• **INFORMATION**
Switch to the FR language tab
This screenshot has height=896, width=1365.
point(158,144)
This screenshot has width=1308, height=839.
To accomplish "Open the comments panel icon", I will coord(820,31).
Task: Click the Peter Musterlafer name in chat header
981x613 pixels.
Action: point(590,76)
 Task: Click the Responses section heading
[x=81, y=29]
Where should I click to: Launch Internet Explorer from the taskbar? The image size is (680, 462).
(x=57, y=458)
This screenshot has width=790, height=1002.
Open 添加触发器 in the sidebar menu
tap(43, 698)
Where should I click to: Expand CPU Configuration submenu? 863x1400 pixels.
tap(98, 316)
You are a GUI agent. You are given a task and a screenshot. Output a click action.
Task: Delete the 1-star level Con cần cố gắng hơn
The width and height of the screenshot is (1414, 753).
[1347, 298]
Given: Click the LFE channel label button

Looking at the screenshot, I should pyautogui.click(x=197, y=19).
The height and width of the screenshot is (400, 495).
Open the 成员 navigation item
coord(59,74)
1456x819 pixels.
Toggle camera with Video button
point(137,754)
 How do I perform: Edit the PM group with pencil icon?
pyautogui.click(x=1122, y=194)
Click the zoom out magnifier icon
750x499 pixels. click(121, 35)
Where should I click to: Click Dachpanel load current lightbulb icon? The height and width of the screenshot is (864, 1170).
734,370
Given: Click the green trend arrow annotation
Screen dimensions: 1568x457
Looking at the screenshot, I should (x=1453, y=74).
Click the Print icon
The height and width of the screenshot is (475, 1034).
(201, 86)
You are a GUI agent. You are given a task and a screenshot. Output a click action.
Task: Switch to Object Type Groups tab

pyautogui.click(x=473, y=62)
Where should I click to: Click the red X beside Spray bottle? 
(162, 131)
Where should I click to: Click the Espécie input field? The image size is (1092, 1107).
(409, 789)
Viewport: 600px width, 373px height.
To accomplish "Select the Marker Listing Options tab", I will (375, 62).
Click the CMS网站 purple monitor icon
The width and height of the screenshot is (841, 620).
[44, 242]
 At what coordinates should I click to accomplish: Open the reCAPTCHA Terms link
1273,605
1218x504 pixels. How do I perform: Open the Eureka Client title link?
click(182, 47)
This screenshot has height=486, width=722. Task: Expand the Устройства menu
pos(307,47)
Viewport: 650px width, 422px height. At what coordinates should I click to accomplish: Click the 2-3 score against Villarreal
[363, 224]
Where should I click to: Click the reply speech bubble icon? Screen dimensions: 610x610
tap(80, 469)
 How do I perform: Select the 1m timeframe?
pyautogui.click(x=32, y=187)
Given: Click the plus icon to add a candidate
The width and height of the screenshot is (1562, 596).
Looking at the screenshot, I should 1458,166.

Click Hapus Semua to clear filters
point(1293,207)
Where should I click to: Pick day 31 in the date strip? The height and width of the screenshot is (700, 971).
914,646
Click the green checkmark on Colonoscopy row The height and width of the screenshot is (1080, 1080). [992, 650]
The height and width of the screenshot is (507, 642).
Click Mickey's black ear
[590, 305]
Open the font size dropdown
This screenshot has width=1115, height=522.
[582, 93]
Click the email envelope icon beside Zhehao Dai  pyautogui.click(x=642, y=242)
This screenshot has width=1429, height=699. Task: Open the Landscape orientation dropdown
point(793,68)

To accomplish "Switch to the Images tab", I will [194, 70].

• **REQUIRED WORK**
The required response is a complete, exact copy of the records.

• **WRITTEN SOLUTION**
Switch to the FR language tab
This screenshot has height=896, width=1365.
point(158,144)
This screenshot has width=1308, height=839.
To accomplish "Open the comments panel icon", I will coord(820,31).
Task: Click the Peter Musterlafer name in chat header
981x613 pixels.
Action: point(590,76)
 Task: Click the Responses section heading
[x=81, y=29]
Where should I click to: Launch Internet Explorer from the taskbar? The image size is (680, 462).
(x=57, y=458)
This screenshot has width=790, height=1002.
Open 添加触发器 in the sidebar menu
tap(43, 698)
Where should I click to: Expand CPU Configuration submenu? 863x1400 pixels.
tap(98, 316)
You are a GUI agent. You are given a task and a screenshot. Output a click action.
Task: Delete the 1-star level Con cần cố gắng hơn
The width and height of the screenshot is (1414, 753).
[1347, 298]
Given: Click the LFE channel label button

Looking at the screenshot, I should pyautogui.click(x=197, y=19).
The height and width of the screenshot is (400, 495).
Open the 成员 navigation item
coord(59,74)
1456x819 pixels.
Toggle camera with Video button
point(137,754)
 How do I perform: Edit the PM group with pencil icon?
pyautogui.click(x=1122, y=194)
Click the zoom out magnifier icon
750x499 pixels. click(121, 35)
Where should I click to: Click Dachpanel load current lightbulb icon? The height and width of the screenshot is (864, 1170).
734,370
Given: Click the green trend arrow annotation
Screen dimensions: 1568x457
Looking at the screenshot, I should (x=1453, y=74).
Click the Print icon
The height and width of the screenshot is (475, 1034).
(201, 86)
You are a GUI agent. You are given a task and a screenshot. Output a click action.
Task: Switch to Object Type Groups tab

pyautogui.click(x=473, y=62)
Where should I click to: Click the red X beside Spray bottle? 
(162, 131)
Where should I click to: Click the Espécie input field? The image size is (1092, 1107).
(409, 789)
Viewport: 600px width, 373px height.
To accomplish "Select the Marker Listing Options tab", I will (375, 62).
Click the CMS网站 purple monitor icon
The width and height of the screenshot is (841, 620).
[44, 242]
 At what coordinates should I click to accomplish: Open the reCAPTCHA Terms link
1273,605
1218x504 pixels. How do I perform: Open the Eureka Client title link?
click(182, 47)
This screenshot has height=486, width=722. Task: Expand the Устройства menu
pos(307,47)
Viewport: 650px width, 422px height. At what coordinates should I click to accomplish: Click the 2-3 score against Villarreal
[363, 224]
Where should I click to: Click the reply speech bubble icon? Screen dimensions: 610x610
tap(80, 469)
 How do I perform: Select the 1m timeframe?
pyautogui.click(x=32, y=187)
Given: Click the plus icon to add a candidate
The width and height of the screenshot is (1562, 596).
Looking at the screenshot, I should 1458,166.

Click Hapus Semua to clear filters
point(1293,207)
Where should I click to: Pick day 31 in the date strip? The height and width of the screenshot is (700, 971).
914,646
Click the green checkmark on Colonoscopy row The height and width of the screenshot is (1080, 1080). [992, 650]
The height and width of the screenshot is (507, 642).
Click Mickey's black ear
[590, 305]
Open the font size dropdown
This screenshot has width=1115, height=522.
[582, 93]
Click the email envelope icon beside Zhehao Dai  pyautogui.click(x=642, y=242)
This screenshot has width=1429, height=699. Task: Open the Landscape orientation dropdown
point(793,68)

To accomplish "Switch to the Images tab", I will [194, 70].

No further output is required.